Deltan então afirma: "Kremelin a par rs"

Para a defesa de Lula, esse trecho é uma referência à 8ª Turma do TRF4, que receberia qualquer recurso da defesa sobre o assunto na segunda instância.

Nessa ocasião, contudo, a articulação não teria funcionado: o TRF4 dispensou Lula de comparecer às oitivas. A decisão, contudo, foi tomada pelo juiz federal Nivaldo Brunoni, e não pelo relator da Lava Jato na segunda instância, João Pedro Gebran Neto.

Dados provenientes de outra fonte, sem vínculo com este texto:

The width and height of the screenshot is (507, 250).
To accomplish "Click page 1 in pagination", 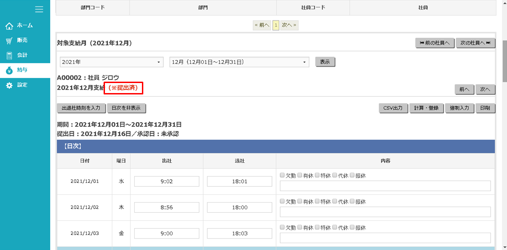I will (x=276, y=26).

A proximidade de membros da Lava Jato na primeira instância com a cúpula do TRF4 também foi evidenciada em conversas protocoladas em 4 de março pela defesa de Lula no STF.

O documento traz mensagens do dia 8 de julho de 2018, quando o desembargador Rogério Favreto, que comandava o plantão do TRF4, concedeu uma ordem para a libertação de Lula.

Uma guerra de decisões e articulações de bastidor foi deflagrada para impedir o cumprimento da decisão, até que o então presidente do tribunal, Thompson Flores, reverteu a decisão. Durante todo o dia, os procuradores demonstram estar em constante contato com ele e com Gebran Neto.

Outro lado

Os procuradores que integravam a força-tarefa da Lava Jato em Curitiba afirmam, em nota, que "não têm conhecimento direto de eventuais conversas entre o ex-juiz federal Sergio Moro e Desembargadores do Tribunal Regional Federal da 4ª Região, embora possam ocorrer conversas legítimas entre magistrados de diferentes instâncias. A eventual existência de tais conversas prestando informações sobre entendimentos estabelecidos, o que não se pode afirmar que ocorreu, não indica qualquer ilegalidade".

Eles sustentam ainda que " os procedimentos e atos da força-tarefa da Lava Jato sempre seguiram a lei e estiveram embasados em fatos e provas. As supostas mensagens são fruto de atividade criminosa e não tiveram sua autenticidade aferida, sendo passível de edições e adulterações. Os procuradores que não reconhecem as supostas mensagens, que foram editadas ou deturpadas para fazer falsas acusações que não têm base na realidade".

Em nota, o TRF-4 afirmou que não iria se manifestar sobre o assunto, pelo fato de o processo estar sob análise do STF.

"O Tribunal Regional Federal da 4ª Região (TRF4) não se manifesta a respeito de processos sob análise do Supremo Tribunal Federal (STF), em nome da disciplina judiciária e da independência da magistratura, conforme previsão expressa dos artigos 36, inciso III, e 41 da Lei Complementar nº 35/79 (Lei Orgânica da Magistratura Nacional)", afirma em nota.